(Text shown)
“I believe in God, only I spell it Nature.” — Frank Lloyd Wright
At church on Sunday, an atheist stood up and talked about what our community (not the LGBT community but the Unitarian community) meant to him. They call this section of the service the pulpit editorial. I love a church that grants an atheist airtime.
At times I struggle with the notion of God, although I’m not quite ready to come out as an atheist. However, I’m comfortable sharing my current beliefs: I think humans should focus on the here and now, because this quite possibly could be the scope of our existence. If there is an afterlife, then lovely… that’s like getting a gift with purchase at the department store. But I’m not counting on it.
The minister then gave her lecture (it would be unfitting to call it a sermon) and the theme was: we are responsible for heaven on earth. What does this mean? Well, the blogger at Plonkee Monkey wrote a post last week called: Atheists Should Tithe that explains this perfectly.
(End Text shown)
(Collected material)
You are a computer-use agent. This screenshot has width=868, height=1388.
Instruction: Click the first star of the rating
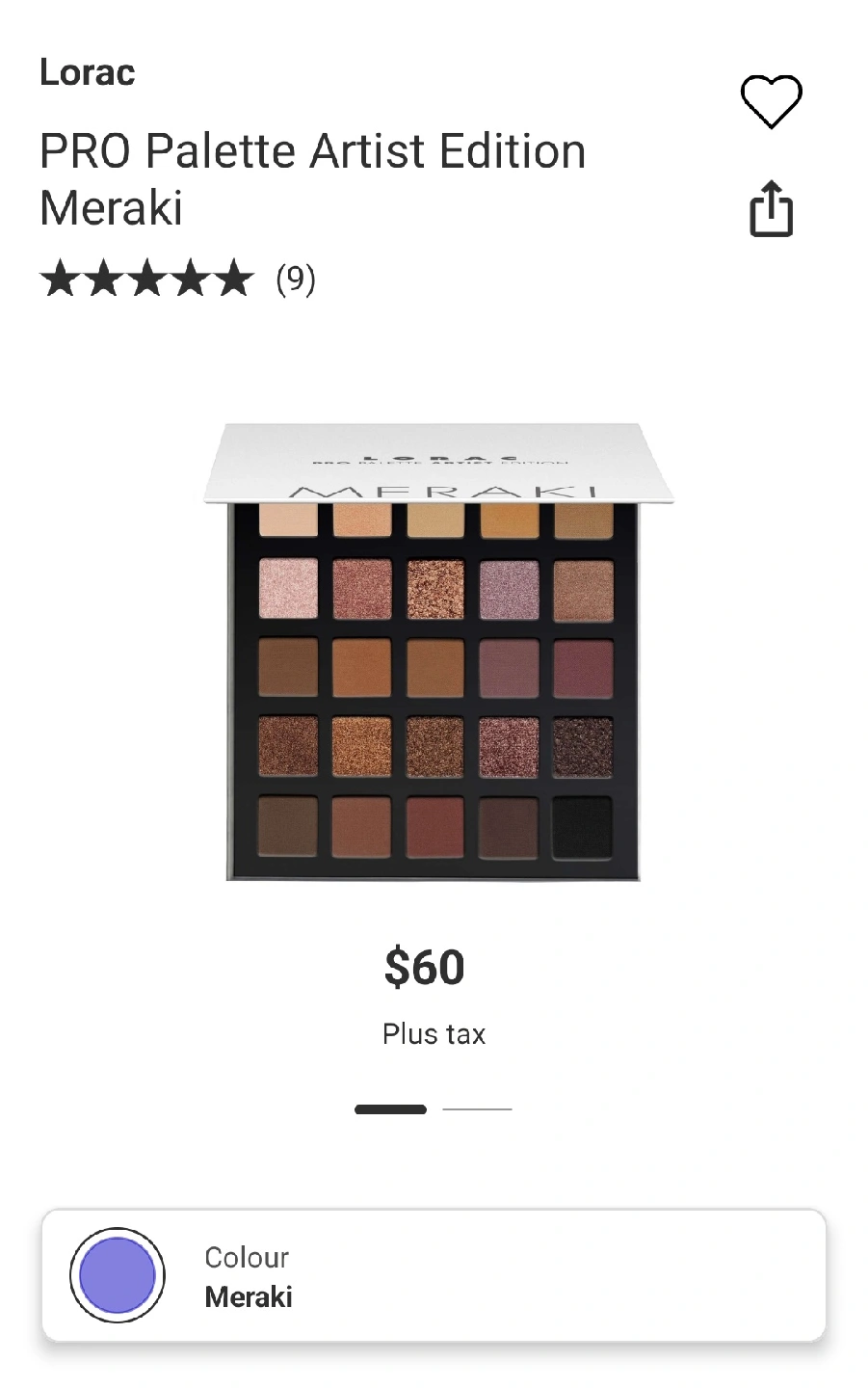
(End Collected material)
**What the task asks:**
Please list every sentence in the passage on belief that contains the word "atheist" or "atheists." The data above are separate from the passage on belief.

**Solution to this exercise:**
1. "At church on Sunday, an atheist stood up and talked about what our community (not the LGBT community but the Unitarian community) meant to him."
2. "I love a church that grants an atheist airtime."
3. "At times I struggle with the notion of God, although I’m not quite ready to come out as an atheist."
4. "Well, the blogger at Plonkee Monkey wrote a post last week called: Atheists Should Tithe that explains this perfectly."